Review: THE ARMSTRONG LIE Expertly Explores One of Sports' Most Fascinating Stories

Ryland Aldrich, Festivals Editor

We're living in a great time for sports documentary filmmaking. ESPN's 30 For 30 series has featured a number of fantastic films by notable filmmakers that have played at such film festivals as Sundance and Toronto. Just two years ago, Undefeated, a football doc, won the Best Documentary Oscar. And 2010 racing doc Senna has topped lists for best documentary of all time.

One of the most notable documentarians today, Oscar winner Alex Gibney, is no stranger to this trend. His 2011 baseball doc Catching Hell was distributed by ESPN as part of their 30 For 30 follow-up series "ESPN Films Presents." Now Gibney is back with a remarkable documentary that focuses on one of the darker corners of the world of sports. In The Armstrong Lie, Alex Gibney takes us deep inside the world of cycling to look at just how endemic doping has been in the sport -- and why Lance Armstrong faced such damning punishment for his involvement in the practice.
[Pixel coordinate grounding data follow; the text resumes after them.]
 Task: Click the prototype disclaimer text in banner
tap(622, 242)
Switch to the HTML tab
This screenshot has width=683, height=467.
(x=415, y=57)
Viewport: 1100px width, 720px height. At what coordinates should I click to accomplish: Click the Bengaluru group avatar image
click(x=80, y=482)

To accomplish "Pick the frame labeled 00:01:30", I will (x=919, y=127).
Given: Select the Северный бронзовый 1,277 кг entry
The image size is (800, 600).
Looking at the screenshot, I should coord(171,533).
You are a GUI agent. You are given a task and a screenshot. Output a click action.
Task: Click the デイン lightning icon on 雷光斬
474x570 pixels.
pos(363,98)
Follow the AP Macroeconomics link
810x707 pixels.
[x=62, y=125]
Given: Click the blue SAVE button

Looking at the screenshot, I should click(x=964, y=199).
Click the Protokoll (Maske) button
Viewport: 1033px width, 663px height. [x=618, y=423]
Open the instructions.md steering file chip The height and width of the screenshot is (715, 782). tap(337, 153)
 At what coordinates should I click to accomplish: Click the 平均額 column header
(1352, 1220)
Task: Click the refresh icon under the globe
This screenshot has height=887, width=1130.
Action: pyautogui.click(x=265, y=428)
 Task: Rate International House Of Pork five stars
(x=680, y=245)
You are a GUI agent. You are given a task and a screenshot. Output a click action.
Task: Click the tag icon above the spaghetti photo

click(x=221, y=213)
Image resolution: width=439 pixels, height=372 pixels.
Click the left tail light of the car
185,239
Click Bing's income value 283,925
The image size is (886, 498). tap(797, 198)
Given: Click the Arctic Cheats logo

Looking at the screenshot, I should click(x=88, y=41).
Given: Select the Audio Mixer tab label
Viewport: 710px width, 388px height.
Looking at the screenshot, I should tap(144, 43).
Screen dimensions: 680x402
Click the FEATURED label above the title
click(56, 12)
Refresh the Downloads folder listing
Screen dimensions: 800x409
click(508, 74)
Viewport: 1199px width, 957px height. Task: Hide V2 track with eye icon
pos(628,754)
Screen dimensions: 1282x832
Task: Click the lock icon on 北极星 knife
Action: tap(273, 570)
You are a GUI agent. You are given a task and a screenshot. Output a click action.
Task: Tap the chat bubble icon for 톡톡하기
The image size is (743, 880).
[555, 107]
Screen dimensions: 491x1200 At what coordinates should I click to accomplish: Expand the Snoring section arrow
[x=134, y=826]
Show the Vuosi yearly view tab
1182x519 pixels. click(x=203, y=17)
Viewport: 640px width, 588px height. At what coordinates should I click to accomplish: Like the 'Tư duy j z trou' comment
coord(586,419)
Having worn the yellow jersey into Paris and thus winning the Tour de France on a record-breaking seven occasions, Lance Armstrong was a titan in the sport of professional cycling. He was also plagued by constant allegations of doping, a practice that led to numerous other cyclists being stripped of their titles. But while cyclist after cyclist admitted to cheating and took their slaps on the wrists, Armstrong maintained he was completely clean, seemingly spending as much time denying allegations as he spent peddling his bike. But then in 2012, it all came crashing down. Facing insurmountable testimony from his former teammates, the already retired Armstrong caved to the pressure and admitted it had all been lies. He had, in fact, been doping all along.

For his transgressions, Armstrong received a lifetime ban from the US Anti-Doping Agency. This meant that not only could he never compete in professional cycling again, he was banned from even running in competitive events like marathons and triathlons. Was the punishment justifiable for the crime of doping after so many other cyclists were just banned for a year or two? Or was Armstrong, perhaps, punished for his high profile lies, and not so much for the doping crimes he committed?

This is the starting point for cycling fans coming to The Armstrong Lie, but it started much earlier for Gibney. The documentary originally began in 2009 as a project to document Armstrong's return to cycling after retiring from the sport in 2005. Gibney wanted to know if an undoubtedly super man like the cancer-surviving Armstrong could return to peak form in a grueling sport like cycling at the age of 37. It was an uncommon project for the usually hard-hitting Gibney who faced accusations of filming a PR puff piece for Armstrong. Had it all gone as planned, perhaps it would have been. As it happens, Gibney was in the wrong place at exactly the right time.

With incredible access to Armstrong both before and after his admission of guilt, Gibney's doc explores the psychology of a man going through an exceptional amount of denial, guilt, and confusion. As expected, Gibney does a stellar job of both relating the history and asking the question, "why?" But Gibney doesn't stop there. Seemingly fascinated by his own role in the debacle, Gibney explores the 'cult of Lance' and whether or not he was swept up by the personality just as much as the public.

So many great sports documentaries provide background and behind-the-scenes for fans of the sport or event. Only the truly exceptional offer an extra level of interest for people who know nothing about the subject or perhaps don't even like the sport. This is absolutely the case with The Armstrong Lie, a documentary that not only offers an expert exploration of a fascinating story, but also delves into the multi-layered psychological elements of fame, denial, and punishment. With Gibney's latest contribution, the era of great sports documentary filmmaking rolls on.